英国アブラクサス・キャピタル、700億円規模のイーサリアム購入で暗号市場に激震
伝統的金融の重鎮がついにデジタル資産に本格参入。ロンドンに本拠を置くアブラクサス・キャピタルが約700億円相当のイーサリアムを購入したことが判明——機関投資家の仮想通貨シフトが加速するなか、今度は英国勢が名乗りを上げた形だ。
同社のこの動きは、単なる資産分散を超えた戦略的配置とみられており、DeFiエコシステムに対する本格的な賭けと解釈されている。ただし、『リスク管理のプロ』たちがETHのボラティリティに耐えられるかどうかは——皮肉な見方をすれば——まだわからない。
イーサリアム大量取得の背景と戦略
アブラクサス・キャピタルは、2017年から仮想通貨(仮想通貨)分野で活動するロンドン拠点の資産運用会社だ。
同社は分散型金融(DeFi)プラットフォームのAave(から2億4,000万USDTの資金を借り入れ、バイナンス(Binance)へ預け入れた後、イーサリアムの大量取得に踏み切ったとみられる。
また、過去には約297億円(2億ドル)分のイーサリアムを取引所から引き出す動きも観測されている。これら一連の動きは、機関投資家による戦略的なポートフォリオ調整の一環とみられる。
同社の行動は、イーサリアムの価格上昇にも影響を与えた。直近24時間で8%、1週間で約50%の急騰を記録し、2,632ドル(約38万9,500円)まで値を上げた。背景には、イーサリアムの新たなアップグレード「ペクトラ(Pectra)」への期待感がある。
市場動向と機関投資家の存在感
イーサリアムの高騰の裏には、アブラクサス・キャピタルのような機関投資家が積極的に動いていることがある。米ブラックロックによるイーサリアム信託のインカインド償還承認申請も、市場全体の強気ムードを後押しした。
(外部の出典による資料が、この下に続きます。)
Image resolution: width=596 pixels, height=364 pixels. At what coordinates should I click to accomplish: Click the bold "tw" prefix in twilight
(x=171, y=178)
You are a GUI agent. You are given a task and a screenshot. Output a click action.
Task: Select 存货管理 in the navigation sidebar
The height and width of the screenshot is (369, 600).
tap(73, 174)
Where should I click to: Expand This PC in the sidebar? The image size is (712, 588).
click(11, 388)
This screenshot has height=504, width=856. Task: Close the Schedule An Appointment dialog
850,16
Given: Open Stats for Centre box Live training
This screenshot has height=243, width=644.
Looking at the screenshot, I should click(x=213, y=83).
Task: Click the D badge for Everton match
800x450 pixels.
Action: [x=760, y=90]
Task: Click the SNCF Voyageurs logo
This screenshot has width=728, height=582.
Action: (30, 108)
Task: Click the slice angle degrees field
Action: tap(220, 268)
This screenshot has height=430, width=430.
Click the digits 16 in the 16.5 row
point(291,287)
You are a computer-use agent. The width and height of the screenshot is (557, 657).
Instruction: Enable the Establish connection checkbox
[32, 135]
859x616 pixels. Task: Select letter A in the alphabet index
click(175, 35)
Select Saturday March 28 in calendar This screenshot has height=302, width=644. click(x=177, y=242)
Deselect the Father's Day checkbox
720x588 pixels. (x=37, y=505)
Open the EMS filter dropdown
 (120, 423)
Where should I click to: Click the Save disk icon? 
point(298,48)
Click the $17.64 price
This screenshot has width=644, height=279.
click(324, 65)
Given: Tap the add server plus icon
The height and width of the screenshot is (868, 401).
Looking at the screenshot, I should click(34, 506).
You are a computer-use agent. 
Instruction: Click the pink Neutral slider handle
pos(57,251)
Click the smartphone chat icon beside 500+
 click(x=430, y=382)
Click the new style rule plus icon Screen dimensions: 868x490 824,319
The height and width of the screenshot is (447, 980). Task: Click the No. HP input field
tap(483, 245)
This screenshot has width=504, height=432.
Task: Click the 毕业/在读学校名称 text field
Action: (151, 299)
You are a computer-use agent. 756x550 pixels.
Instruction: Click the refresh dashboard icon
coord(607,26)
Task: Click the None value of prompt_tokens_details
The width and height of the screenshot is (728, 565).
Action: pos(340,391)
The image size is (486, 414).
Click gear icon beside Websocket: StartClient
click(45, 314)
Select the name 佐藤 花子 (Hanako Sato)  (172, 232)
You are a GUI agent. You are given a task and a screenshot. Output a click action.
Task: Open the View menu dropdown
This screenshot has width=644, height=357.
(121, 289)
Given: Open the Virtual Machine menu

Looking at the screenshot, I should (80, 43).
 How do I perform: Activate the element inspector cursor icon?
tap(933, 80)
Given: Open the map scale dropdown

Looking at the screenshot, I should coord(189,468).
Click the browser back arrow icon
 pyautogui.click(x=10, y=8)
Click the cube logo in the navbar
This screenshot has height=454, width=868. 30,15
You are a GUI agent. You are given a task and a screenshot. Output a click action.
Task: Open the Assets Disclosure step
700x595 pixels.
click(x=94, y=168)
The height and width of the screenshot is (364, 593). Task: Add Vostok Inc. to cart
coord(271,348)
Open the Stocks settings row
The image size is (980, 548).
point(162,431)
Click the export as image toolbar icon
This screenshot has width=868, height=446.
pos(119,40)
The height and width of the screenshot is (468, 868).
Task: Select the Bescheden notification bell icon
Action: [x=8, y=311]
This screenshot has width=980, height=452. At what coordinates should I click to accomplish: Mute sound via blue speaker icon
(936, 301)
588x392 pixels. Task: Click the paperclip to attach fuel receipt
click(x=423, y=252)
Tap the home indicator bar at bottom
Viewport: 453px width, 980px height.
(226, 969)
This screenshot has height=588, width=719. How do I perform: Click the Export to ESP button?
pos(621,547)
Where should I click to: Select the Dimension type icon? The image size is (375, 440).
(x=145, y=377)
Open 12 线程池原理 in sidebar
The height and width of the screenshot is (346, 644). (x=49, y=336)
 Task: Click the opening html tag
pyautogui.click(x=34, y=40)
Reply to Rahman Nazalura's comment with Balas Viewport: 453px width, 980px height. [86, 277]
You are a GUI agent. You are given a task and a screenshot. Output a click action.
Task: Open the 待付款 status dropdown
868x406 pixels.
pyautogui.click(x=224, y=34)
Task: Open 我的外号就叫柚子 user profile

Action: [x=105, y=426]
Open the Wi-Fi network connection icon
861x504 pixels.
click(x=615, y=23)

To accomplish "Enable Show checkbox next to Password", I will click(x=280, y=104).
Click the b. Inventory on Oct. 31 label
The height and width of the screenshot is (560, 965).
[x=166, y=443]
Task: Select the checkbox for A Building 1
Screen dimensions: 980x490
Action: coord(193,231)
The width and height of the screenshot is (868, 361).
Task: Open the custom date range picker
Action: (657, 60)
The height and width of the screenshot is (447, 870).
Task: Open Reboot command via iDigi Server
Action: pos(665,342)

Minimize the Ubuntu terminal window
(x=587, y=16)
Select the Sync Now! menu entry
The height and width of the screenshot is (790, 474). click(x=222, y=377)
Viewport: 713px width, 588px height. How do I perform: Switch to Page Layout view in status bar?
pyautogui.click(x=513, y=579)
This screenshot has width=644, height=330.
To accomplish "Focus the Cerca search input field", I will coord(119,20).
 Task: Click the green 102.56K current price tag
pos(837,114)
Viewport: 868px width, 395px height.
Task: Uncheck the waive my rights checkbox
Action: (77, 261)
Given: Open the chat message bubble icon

また、アブラクサス・キャピタルのような大口投資家による積極的な買い増しが相次ぐ一方、短期的な利益確定の動きも活発化し、市場の変動性が高まっている。
同社がDeFiを活用して資金調達し、取引所で大規模に仮想通貨を取得する手法は、効率的かつ新しいトレーディング戦略として注目されている。イーサリアムの流動性やテクニカル指標も強気の傾向を示しており、機関投資家の動向は今後も市場に大きな影響を与えそうだ。